The two-day conference, jointly hosted by the Afghan government and the United Nations, will evaluate whether strategies and aid are helping to resolve the quagmire created by Afghanistan’s 17-year war, clearing the way for the withdrawal of foreign troops.
“It’s a different Afghanistan. We’re open for business, I hope you’re open for partnership,” Ghani said, setting out a vision that would enable growth of “nine percent and in double digits”.
Afghanistan needed to focus on “market building”, with individual entrepreneurs forming creditworthy companies that could build value chains to take advantage of available trade preferences.
“The main problem of the market is the firm,” he said. “What we require is a national strategy of competition.”
He said Afghanistan needed help with the renewables revolution to exploit its “amazing potential of 220,000 megaWatts of solar and 80,000 megaWatts of wind”.
“We need to make a jump in energy, the way we took a jump in telecoms, going directly to mobiles instead of (land)lines,” Ghani said.
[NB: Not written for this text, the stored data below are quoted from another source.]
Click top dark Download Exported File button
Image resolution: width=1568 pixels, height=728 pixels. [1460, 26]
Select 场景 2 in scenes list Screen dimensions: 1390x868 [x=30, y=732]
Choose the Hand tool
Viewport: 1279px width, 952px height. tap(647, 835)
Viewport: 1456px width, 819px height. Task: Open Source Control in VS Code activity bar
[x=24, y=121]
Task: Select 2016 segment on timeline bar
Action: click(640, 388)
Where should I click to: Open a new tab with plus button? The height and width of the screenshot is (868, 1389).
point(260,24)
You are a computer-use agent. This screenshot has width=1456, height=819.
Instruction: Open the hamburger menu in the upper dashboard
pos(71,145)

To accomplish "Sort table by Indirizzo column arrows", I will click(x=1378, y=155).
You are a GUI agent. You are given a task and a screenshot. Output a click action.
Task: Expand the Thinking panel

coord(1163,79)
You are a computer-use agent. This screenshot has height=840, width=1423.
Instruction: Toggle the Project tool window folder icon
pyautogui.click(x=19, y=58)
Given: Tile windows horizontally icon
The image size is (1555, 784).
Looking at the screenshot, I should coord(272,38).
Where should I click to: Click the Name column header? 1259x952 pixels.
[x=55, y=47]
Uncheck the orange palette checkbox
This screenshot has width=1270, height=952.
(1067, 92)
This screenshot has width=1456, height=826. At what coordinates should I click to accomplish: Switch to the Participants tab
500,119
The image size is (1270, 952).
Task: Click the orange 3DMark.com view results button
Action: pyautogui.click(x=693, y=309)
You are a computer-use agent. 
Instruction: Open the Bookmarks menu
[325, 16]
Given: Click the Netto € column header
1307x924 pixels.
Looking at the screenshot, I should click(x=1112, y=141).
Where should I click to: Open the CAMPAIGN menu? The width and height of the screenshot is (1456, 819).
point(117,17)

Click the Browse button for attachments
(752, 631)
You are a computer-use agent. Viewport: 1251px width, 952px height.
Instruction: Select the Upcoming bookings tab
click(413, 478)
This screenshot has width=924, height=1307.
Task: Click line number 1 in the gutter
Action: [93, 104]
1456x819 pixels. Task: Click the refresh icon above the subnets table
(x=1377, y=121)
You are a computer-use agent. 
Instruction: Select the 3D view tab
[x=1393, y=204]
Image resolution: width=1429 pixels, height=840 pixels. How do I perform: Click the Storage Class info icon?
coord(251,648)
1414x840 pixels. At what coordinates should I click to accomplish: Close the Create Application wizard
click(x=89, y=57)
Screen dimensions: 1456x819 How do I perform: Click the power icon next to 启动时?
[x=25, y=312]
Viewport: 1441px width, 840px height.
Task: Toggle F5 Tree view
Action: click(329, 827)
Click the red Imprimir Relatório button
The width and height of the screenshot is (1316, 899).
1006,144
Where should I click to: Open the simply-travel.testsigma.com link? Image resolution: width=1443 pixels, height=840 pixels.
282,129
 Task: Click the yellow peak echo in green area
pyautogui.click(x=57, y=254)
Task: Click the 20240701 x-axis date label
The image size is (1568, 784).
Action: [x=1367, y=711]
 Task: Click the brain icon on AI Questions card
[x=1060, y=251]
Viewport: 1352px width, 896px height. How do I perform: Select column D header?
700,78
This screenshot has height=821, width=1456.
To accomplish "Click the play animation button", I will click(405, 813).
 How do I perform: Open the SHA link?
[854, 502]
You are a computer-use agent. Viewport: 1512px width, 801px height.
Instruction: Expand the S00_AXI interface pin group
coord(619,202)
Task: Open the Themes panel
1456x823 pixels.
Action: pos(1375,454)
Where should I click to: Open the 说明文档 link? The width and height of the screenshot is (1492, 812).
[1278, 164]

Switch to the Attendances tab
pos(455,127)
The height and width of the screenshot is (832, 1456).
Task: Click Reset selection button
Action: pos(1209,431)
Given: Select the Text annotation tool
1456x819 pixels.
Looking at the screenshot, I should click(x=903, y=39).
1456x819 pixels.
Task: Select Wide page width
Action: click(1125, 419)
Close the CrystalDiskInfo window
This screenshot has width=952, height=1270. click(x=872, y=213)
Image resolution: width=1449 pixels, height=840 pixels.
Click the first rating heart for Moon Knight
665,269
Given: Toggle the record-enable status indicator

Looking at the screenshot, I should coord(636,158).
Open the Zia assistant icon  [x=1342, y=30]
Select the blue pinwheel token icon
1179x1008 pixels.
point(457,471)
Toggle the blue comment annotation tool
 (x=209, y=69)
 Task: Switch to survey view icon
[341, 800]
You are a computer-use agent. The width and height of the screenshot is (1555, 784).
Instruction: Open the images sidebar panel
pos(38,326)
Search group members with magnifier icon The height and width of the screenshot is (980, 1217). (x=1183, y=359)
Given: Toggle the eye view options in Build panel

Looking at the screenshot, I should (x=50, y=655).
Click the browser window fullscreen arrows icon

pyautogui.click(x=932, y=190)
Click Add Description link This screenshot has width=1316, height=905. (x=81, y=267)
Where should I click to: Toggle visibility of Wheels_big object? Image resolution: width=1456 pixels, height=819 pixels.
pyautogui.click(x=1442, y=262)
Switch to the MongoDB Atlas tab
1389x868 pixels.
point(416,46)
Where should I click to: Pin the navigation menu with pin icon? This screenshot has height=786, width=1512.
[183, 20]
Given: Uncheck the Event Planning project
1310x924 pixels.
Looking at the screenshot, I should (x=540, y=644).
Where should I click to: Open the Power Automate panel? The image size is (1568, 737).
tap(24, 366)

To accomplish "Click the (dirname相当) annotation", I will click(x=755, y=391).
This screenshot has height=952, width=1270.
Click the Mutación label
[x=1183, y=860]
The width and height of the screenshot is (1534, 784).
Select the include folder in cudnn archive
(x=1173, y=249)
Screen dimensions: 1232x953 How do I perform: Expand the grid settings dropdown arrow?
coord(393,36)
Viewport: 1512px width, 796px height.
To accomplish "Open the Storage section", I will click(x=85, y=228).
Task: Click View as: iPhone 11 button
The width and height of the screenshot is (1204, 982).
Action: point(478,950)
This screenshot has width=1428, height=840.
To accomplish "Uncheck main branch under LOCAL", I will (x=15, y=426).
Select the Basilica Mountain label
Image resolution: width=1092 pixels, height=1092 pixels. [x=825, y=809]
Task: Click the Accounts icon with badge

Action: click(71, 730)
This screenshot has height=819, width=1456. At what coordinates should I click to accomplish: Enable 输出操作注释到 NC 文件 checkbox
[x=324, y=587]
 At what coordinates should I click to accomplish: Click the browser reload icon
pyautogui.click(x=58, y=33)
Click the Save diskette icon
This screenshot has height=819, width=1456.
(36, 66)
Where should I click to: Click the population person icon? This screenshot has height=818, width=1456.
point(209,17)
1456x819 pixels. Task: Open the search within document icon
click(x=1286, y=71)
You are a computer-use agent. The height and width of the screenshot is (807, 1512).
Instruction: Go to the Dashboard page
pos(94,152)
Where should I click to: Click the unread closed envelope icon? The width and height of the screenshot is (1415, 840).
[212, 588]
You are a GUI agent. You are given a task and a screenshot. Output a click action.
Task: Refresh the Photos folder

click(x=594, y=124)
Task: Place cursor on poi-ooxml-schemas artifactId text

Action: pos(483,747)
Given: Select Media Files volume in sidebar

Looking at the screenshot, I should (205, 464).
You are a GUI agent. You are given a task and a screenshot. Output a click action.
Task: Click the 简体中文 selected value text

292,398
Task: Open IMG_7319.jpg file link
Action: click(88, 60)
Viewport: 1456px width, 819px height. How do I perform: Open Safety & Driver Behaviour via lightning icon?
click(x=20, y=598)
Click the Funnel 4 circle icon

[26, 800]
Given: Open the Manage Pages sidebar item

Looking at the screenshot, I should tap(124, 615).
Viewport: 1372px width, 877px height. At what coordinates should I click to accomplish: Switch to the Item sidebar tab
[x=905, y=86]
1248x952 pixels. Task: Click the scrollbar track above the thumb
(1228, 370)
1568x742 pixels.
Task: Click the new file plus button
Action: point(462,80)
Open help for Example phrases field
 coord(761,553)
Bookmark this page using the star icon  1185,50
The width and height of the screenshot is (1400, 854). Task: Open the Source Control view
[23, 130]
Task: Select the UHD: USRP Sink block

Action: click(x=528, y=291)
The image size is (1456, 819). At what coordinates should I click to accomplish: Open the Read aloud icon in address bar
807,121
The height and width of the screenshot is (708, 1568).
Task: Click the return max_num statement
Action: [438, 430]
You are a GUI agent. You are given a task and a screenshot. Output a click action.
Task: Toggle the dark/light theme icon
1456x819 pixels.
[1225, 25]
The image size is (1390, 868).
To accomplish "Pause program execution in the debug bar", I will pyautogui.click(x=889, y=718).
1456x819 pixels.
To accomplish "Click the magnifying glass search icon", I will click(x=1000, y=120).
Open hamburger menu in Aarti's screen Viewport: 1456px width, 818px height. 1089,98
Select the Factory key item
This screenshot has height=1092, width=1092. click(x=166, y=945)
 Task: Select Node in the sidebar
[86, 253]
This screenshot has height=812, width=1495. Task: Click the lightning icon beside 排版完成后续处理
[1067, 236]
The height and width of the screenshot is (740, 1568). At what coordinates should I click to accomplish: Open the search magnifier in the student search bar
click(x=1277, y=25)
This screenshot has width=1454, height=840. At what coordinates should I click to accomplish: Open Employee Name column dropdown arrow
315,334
The country also had $1 trillion in natural resources, and new mining and hydrocarbon laws have finally created the stable policy environment needed for investment, he said.
In a stark reminder of security challenges, three U.S. service members were killed and three wounded when an improvised explosive device detonated on Tuesday near the central Afghan city of Ghazni, the NATO-led Resolute Support mission said in a statement. The Taliban, who control large parts of Ghazni province, claimed responsibility for the attack.
Presidential Banking and Finance Adviser Ajmal Ahmady said laws passed in the last year had made it easier to start, invest in and close a business, and the next focus would be on making it easier to operate a business.
“We feel we’re finally ready to move from potential to production in our natural resources sector,” Ahmady said.
The government has ended its monopoly in telecoms and planned to do the same in land development and other sectors this year and next, he said.
Afghanistan’s location would also be “solid gold” in the next 50 years, at the crossroads of south, central and west Asia, a potential market of 4 billion people, Ghani said.
However, Afghanistan has the wrong education system to take advantage of the opportunities, and entrepreneurs could not get started because they lacked access to credit.
“Monetary policy is killing us,” Ghani said. “In this environment entrepreneurial energy cannot be individual, it needs to become collective and supported.”